Dear Savvy Senior,
What tips or resources can you recommend to help seniors with their driving skills? My 84-year-old mother is still a capable driver, but she has declined a little in recent years and could definitely use some help.
With more and more Americans driving well into their 70s, 80s and beyond, there are lots of tips, tools and programs available today to help elderly seniors drive safer and longer. Here are several that may help.
Schedule an eye exam: Because about 90 percent of the information necessary to drive is received through our eyes, this is a good first step in ensuring your mom’s driving safety. So get your mom’s eyes checked every year to be sure her vision is up to par.
Check her meds: Does your mom take any medicine or combination of medicines that could impair her driving? A new resource that can help with this is Roadwise Rx, an online assessment tool at roadwiserx.com that provides personalized feedback on how the medications your mom is taking can impact her safety behind the wheel.
Evaluate her driving: A do-it-yourself driving assessment is a simple way to help your mom get a handle on her driving abilities and vulnerabilities. The AAA Foundation for Traffic Safety has some great resources on their website to help with this. Just go to seniordriving.aaa.com, click on “Evaluate Your Driving Ability” then on “Self-Rating Tool” and have her take the Drivers 65-Plus self-rating exercise. Then, click on “Interactive Driving Evaluation” and download the AAA Roadwise Review. This is a free confidential online screening tool that will test her vision and reaction time, which are very important for safe driving.
Take a refresher course: AARP and AAA both have older driver refresher courses that can help your mom brush up her driving skills, and learn how to manage and accommodate common age-related changes in vision, hearing and reaction time.
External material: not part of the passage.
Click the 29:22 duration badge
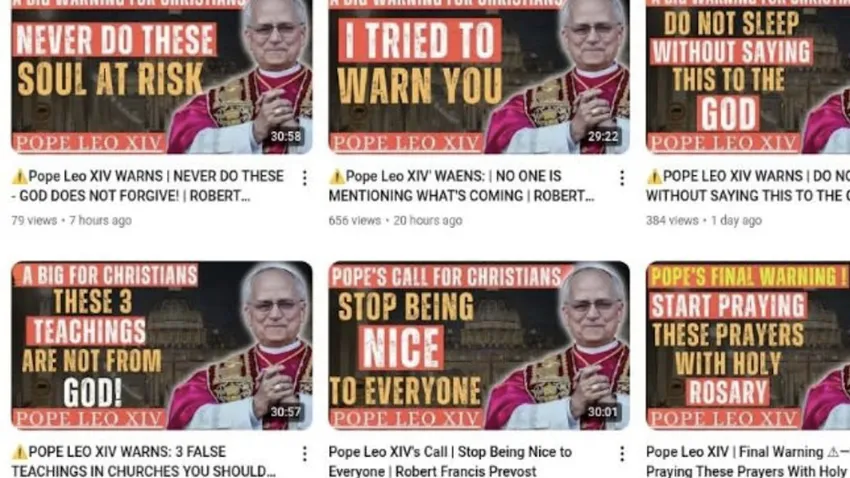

Taking a class may also earn her a discount on her auto insurance. To locate a class contact your local AAA (aaa.com) or AARP (aarp.org/drive, 888-227-7669). Most courses cost under $20 and can be taken in the classroom or online.
Another good resource to look into is CarFit. This is a free assessment program that will help your mom adjust her vehicle for a better fit, making it easier and safer to drive. CarFit events are held around the country in select locations. See car-fit.org to look for one near you.
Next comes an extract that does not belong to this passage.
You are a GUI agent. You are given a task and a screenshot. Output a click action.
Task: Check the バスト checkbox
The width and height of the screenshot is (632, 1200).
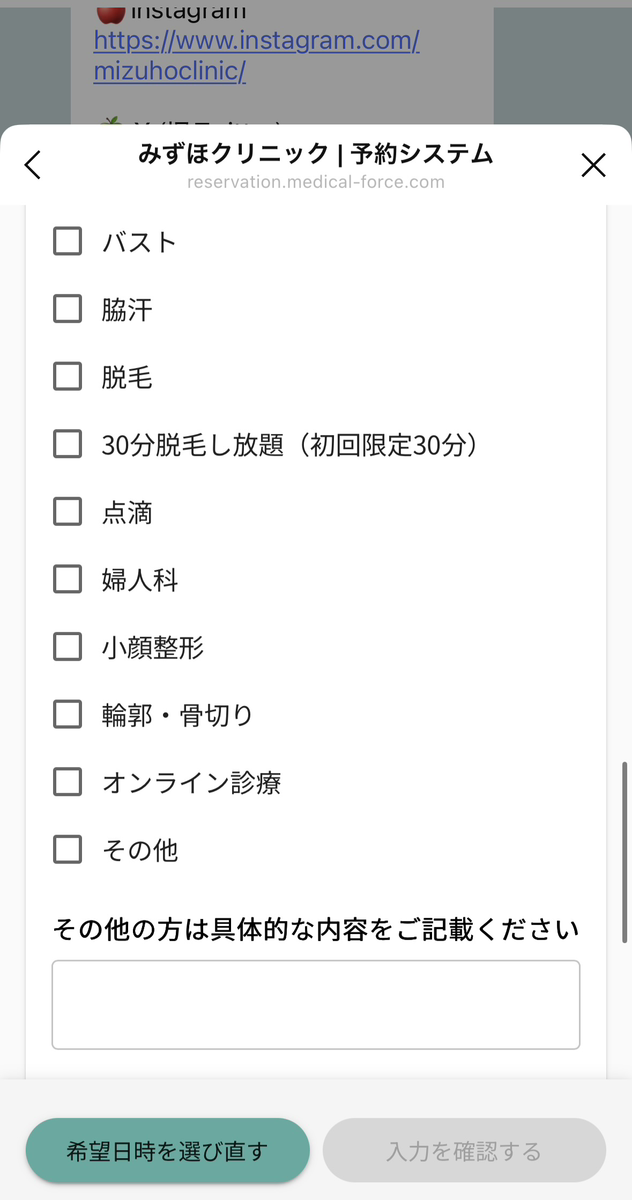[67, 241]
Get a professional assessment: If your mom needs some extra help, consider getting a professional assessment done by a driver rehabilitation specialist. They will evaluate her driving ability and test for things like reaction time, decision-making skills, as well as how well she and her car fit together, pinpointing trouble areas and offering solutions. This type of assessment can cost several hundred dollars. To locate a professional, contact the Association of Driver Rehabilitation Specialists (driver-ed.org, 866-672-9466) or the American Occupational Therapy Association (www.aota.org).
Make some adjustments: Recognizing vulnerabilities and adapting her driving habits to compensate for them can go a long way in helping keep your mom safe and driving longer. Some simple adjustments include not driving after dark or during rush hour traffic, avoiding major highways or other busy roads, and not driving in poor weather conditions.
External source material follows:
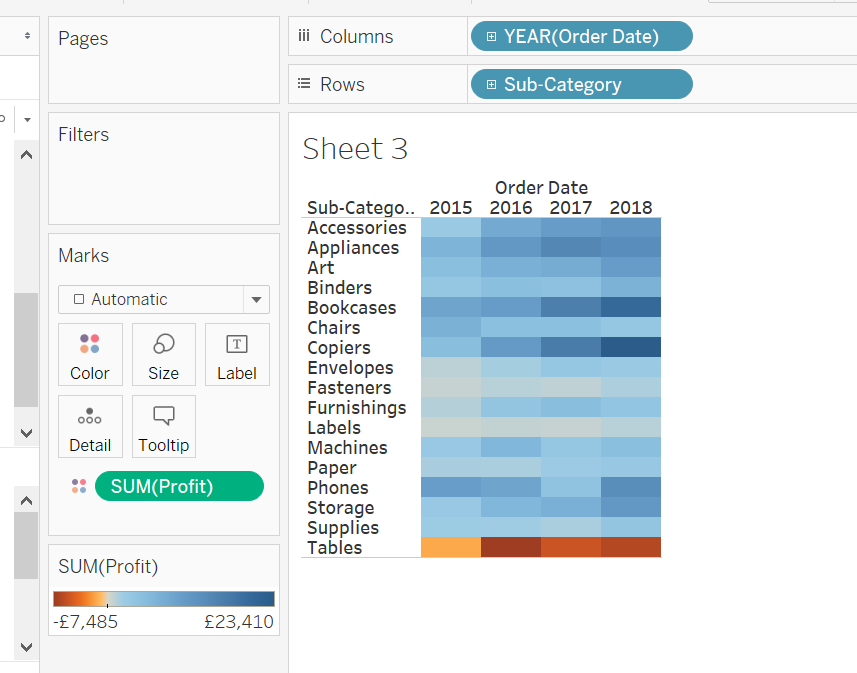Select the Detail shelf icon

(x=90, y=427)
It’s also good to know if there are any older driver’s license renewal provisions in your mom’s state, which you can get by calling her nearby driver’s license office or at iihs.org/laws/olderdrivers.aspx.
When to quit: If it gets to the point that your mom’s driving isn’t safe anymore and she needs to quit, The Hartford Financial Services Group and MIT AgeLab provides online resources and free publications like “We Need to Talk: Family Conversations with Older Drivers” that you can access at safedrivingforalifetime.com.